[TASK PROMPT] Your answer is a copy of every line in the records where "link" appears.
** Opening ENTRIES PROVIDED block **
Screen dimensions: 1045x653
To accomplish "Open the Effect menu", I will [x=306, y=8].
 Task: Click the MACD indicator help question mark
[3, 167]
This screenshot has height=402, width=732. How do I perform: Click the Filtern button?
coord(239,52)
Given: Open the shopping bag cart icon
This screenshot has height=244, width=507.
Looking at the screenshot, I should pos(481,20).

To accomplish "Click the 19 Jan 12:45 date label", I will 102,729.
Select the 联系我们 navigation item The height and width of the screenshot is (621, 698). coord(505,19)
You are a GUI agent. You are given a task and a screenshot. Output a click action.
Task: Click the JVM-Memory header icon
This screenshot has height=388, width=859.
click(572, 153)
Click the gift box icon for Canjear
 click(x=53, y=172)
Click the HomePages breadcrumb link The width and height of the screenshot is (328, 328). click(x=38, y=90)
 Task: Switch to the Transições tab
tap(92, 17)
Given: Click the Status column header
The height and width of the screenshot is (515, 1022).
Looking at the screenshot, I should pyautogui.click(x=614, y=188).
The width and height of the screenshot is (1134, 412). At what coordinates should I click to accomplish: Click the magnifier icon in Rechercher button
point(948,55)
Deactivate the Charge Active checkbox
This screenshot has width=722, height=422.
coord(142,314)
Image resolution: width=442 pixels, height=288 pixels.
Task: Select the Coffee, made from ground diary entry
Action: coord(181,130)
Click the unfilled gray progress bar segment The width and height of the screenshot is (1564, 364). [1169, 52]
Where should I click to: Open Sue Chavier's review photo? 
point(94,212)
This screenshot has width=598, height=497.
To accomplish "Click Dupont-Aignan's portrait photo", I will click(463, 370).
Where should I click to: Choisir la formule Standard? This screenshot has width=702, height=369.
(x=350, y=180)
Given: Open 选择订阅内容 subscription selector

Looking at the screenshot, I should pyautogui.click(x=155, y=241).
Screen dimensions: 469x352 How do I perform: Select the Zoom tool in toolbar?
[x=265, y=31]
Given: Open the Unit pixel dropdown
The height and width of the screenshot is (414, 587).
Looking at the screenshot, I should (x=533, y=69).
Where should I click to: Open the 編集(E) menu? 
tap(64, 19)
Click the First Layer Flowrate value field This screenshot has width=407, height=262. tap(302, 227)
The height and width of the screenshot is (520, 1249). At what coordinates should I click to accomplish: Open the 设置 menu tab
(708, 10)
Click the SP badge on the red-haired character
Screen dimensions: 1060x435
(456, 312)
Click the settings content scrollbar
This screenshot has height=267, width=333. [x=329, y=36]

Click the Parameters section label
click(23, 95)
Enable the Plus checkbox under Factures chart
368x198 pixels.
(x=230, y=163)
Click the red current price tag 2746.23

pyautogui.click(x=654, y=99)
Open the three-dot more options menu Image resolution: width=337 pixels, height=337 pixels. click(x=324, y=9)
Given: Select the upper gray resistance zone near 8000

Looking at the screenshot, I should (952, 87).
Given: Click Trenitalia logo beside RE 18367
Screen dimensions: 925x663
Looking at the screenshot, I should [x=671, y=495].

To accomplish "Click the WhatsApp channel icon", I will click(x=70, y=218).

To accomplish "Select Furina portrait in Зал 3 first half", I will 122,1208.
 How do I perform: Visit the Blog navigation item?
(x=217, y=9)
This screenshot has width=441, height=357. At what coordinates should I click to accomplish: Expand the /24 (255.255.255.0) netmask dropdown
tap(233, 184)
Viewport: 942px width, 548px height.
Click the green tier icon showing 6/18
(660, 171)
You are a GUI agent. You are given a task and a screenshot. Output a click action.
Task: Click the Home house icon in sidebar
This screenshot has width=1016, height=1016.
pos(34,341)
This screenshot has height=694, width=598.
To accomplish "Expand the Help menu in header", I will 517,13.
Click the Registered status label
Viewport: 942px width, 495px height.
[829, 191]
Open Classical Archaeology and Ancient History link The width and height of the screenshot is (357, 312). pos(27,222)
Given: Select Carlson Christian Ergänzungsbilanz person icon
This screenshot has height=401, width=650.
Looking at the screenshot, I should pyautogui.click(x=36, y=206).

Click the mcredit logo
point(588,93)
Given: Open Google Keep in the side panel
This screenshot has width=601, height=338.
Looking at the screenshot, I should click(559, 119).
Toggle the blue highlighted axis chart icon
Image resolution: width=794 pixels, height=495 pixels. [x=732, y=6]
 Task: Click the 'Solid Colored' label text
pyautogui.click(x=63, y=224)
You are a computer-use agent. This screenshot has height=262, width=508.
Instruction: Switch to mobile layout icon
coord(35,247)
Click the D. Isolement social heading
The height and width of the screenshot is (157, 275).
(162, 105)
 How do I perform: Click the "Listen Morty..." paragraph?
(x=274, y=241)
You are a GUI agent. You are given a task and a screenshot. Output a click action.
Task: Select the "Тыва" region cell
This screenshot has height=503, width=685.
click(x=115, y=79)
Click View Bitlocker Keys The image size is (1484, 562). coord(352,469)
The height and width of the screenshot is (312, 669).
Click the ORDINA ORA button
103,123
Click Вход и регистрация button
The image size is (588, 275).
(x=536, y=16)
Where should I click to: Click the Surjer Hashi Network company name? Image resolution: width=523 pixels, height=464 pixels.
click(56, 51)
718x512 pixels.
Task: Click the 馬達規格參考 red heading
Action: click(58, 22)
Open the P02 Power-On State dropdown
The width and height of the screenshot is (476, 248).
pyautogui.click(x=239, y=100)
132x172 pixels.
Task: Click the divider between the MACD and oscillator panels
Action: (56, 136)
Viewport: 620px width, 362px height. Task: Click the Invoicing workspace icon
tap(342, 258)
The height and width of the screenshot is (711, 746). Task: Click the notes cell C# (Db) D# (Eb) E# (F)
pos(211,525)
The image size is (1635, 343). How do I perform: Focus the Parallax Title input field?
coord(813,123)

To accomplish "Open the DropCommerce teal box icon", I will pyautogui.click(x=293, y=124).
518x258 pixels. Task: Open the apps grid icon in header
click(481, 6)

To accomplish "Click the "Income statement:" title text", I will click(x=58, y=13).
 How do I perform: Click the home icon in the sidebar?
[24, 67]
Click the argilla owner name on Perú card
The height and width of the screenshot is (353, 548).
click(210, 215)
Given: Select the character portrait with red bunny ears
** Closing ENTRIES PROVIDED block **
[ANSWER TO THIS EXERCISE]
Click the HomePages breadcrumb link The width and height of the screenshot is (328, 328). click(x=38, y=90)
Open Classical Archaeology and Ancient History link The width and height of the screenshot is (357, 312). pos(27,222)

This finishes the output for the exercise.